MedLion acts as the healthcare benefits arm for these DPC practices, explains Qamar. They can speak and sell to employers and work with them to package MedLion's services with an outside insurance product, such as catastrophic wrap plans, which don't include coverage for primary care.

The company also knows the rules surrounding DPC legislation, or lack thereof, in the different states, which are not universal across the country, making it hard for physicians to set up shop. "We know those rules. While many states have passed DPC legislation, there are many that have not for DPC. For doctors in those states that want to get into DPC, to give them mental piece of mind, we guide them in proper structuring of patient agreements, so they don't violate catastrophic insurance rules," says Qamar.

Licensees of MedLion's model don't have to worry about finding and implementing technology on their own. The company advises doctors on an EHR product that is customized to DPC care, although doctors are independent and physicians can use whatever product they choose, Qamar says. More than all of that though, the doctors' biggest advantage is they remain independent, says Qamar. He considers MedLion as a supplementary service to help the independent doctor's practice grow.

Advantages and disadvantages

Beyond his own model, Qamar sees a lot of advantages in the DPC model of care, especially when compared to fee for service. "For doctors, you don't have to code, you don't have to file claims. It's a huge advantage because you don’t have to rely on a system that has nothing to do with medical practice … Number two, you no longer have to see X number of patients per hour … Third, there is less paperwork and overhead for the practice," he says.

For patients, there are advantages in that DPC can lead to better and expanded access - through next-day appointments and telemedicine. "If a doctor is seeing 30 to 40 patients per day [under fee for service], patients become a number, rather than a human being. Doctors don't like it and patients don't like it," Qamar says.

The biggest challenge as a DPC doctor is changing the culture around U.S. healthcare, he says. The system has been entrenched in fee-for-service medicine for the last 50 years. It's hard for some people to separate primary care from health insurance. "Many of us have been born into a country where we think health insurance means healthcare. Health insurance is not in the business of healthcare, it's in the business of insurance," Qamar says. He says if people used their car insurance for everything, such as windshield wiper fluid, premiums would go up. "That's what you see in healthcare."

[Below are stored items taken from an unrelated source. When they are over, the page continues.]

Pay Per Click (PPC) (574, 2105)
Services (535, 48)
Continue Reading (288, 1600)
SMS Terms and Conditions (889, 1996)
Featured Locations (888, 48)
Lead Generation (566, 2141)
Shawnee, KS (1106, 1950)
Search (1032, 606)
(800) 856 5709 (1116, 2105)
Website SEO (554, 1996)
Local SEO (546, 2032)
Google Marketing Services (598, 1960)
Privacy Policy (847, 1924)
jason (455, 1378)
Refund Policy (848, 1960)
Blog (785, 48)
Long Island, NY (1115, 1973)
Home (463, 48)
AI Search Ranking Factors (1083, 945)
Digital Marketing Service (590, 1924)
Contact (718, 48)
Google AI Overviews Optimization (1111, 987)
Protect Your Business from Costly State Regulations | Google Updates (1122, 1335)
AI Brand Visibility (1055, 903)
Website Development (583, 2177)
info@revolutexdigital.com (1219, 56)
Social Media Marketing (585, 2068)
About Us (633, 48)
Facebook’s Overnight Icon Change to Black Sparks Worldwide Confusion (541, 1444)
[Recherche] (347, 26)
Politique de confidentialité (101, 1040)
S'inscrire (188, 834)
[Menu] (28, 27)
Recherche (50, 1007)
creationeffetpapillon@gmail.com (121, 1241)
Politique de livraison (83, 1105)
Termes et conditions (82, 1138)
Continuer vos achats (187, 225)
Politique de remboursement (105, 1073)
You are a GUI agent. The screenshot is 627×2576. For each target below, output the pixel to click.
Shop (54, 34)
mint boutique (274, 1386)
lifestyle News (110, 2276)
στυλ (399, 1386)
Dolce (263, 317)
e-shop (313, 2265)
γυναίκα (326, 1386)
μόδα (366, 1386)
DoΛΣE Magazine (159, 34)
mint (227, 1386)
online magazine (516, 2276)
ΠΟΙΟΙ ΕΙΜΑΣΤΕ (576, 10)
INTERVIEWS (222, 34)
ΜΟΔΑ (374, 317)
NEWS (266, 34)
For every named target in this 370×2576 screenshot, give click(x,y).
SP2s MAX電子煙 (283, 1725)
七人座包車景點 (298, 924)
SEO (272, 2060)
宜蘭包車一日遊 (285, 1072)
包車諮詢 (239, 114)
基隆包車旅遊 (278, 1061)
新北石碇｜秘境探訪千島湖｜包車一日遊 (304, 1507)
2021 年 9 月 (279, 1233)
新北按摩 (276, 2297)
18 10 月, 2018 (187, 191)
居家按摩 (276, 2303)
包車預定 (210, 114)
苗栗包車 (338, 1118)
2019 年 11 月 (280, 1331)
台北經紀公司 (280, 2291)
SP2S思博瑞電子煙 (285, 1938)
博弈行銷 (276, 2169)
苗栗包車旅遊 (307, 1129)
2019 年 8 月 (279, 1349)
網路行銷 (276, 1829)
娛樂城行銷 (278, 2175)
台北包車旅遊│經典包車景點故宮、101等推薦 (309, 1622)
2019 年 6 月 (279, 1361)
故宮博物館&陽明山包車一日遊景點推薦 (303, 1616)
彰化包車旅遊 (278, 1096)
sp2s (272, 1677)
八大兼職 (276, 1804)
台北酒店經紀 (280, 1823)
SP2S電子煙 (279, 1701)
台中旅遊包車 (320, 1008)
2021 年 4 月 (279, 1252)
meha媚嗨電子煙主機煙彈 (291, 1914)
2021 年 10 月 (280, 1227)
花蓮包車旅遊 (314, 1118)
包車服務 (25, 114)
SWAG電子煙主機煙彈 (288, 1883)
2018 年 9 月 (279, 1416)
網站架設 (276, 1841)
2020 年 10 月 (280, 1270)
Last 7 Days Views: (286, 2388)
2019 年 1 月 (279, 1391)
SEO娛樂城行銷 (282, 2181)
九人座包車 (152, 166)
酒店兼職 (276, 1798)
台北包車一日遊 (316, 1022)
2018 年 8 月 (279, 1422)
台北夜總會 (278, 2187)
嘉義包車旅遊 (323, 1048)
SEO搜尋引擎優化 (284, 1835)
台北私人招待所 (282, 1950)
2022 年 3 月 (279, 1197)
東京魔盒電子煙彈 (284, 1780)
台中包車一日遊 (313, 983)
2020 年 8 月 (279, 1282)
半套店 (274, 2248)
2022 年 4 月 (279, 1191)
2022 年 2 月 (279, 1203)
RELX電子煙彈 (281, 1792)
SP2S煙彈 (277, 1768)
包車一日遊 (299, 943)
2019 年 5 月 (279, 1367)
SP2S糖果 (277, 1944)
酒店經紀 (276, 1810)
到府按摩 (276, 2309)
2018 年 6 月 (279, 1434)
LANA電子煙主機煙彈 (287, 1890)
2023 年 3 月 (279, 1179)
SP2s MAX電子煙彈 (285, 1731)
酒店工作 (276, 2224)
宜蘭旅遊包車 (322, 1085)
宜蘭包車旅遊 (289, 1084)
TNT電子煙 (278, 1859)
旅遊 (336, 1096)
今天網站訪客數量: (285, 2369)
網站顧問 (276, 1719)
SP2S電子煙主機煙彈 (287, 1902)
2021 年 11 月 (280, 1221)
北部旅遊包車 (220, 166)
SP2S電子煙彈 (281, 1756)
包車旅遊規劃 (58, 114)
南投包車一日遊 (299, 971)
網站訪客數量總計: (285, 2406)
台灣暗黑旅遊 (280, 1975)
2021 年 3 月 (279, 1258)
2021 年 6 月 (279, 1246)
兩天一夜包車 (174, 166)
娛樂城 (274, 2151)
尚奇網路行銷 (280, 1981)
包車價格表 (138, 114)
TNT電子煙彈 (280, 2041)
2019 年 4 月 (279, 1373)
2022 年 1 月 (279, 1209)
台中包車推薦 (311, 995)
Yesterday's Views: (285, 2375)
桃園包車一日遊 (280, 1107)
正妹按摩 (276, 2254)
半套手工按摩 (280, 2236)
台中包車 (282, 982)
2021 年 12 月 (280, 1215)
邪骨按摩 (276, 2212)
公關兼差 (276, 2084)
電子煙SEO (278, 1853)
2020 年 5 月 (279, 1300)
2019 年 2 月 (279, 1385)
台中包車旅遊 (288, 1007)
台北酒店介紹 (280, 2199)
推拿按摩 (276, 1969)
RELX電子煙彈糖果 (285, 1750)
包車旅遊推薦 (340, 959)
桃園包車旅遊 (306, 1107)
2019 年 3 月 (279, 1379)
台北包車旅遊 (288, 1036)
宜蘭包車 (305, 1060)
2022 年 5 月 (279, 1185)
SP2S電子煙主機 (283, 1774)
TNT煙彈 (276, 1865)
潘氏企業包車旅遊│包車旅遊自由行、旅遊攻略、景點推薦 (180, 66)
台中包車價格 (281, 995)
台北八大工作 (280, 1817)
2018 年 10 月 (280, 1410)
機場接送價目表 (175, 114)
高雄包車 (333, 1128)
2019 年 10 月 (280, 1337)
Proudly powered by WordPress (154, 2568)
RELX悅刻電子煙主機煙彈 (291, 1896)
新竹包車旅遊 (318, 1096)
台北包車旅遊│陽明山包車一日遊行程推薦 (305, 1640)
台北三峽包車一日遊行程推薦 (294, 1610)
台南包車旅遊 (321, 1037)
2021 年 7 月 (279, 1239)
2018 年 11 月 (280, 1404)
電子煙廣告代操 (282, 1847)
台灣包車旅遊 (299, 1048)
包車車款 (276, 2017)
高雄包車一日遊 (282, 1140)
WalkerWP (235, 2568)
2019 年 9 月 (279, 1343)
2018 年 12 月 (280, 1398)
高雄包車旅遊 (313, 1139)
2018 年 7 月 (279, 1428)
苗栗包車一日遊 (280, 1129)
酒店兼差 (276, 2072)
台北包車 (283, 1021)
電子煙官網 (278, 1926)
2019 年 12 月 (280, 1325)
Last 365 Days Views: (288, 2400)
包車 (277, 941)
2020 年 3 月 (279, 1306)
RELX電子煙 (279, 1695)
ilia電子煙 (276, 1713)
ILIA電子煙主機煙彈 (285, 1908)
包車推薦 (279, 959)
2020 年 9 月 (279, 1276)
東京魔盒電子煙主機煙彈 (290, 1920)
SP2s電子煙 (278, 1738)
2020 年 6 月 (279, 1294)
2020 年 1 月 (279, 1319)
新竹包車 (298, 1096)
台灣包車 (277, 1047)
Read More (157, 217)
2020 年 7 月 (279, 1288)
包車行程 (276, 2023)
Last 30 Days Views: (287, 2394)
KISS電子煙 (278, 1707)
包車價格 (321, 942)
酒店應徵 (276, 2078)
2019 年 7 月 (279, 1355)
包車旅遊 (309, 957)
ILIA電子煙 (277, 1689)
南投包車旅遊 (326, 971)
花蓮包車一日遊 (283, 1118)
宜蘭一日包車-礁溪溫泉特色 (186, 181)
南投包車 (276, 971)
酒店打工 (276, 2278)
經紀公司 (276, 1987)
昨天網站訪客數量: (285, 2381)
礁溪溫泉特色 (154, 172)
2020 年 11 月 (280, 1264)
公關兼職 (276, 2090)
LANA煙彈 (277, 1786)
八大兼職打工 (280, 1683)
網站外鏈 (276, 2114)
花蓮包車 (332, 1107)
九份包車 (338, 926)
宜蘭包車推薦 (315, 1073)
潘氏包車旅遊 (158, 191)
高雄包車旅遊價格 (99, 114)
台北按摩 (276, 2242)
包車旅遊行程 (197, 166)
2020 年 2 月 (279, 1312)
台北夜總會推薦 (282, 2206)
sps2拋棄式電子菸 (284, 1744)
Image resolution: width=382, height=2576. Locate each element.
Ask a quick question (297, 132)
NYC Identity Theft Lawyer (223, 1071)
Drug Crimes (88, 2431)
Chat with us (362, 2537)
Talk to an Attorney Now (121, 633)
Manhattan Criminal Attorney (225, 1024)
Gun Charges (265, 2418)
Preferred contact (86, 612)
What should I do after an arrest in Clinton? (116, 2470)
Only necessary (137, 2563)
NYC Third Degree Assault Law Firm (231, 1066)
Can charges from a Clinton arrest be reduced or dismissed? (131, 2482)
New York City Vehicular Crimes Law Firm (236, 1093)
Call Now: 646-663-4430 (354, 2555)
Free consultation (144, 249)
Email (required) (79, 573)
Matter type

Yet, it's a hard sell to individual patients. This is why his model pairs with lean insurance plans and markets to employers. However, this model means in some fashion, MedLion has to operate under the same principles as an insurance company. Thus, it's not easy to sell to employers either. "When are you catering to employers, your competition is the insurance industry," says Qamar. Selling is also hard because of the long sales cycles of employers, he says.

These challenges are one reason why Qamar says he tells new DPC doctors to accept primary-care insurance in the beginning, then grow DPC within. Despite this, he is bullish on the future of DPC. "Direct primary care is one of those unique models where the doctors are back in control and they are back in control with their patients - the only two characters needed in a healthcare scene," Qamar says. "Changing the healthcare [system] won't be easy, it will require a collective effort and the courage to go out there and do your own thing, to not have to rely on insurance companies to give medical care to your patients."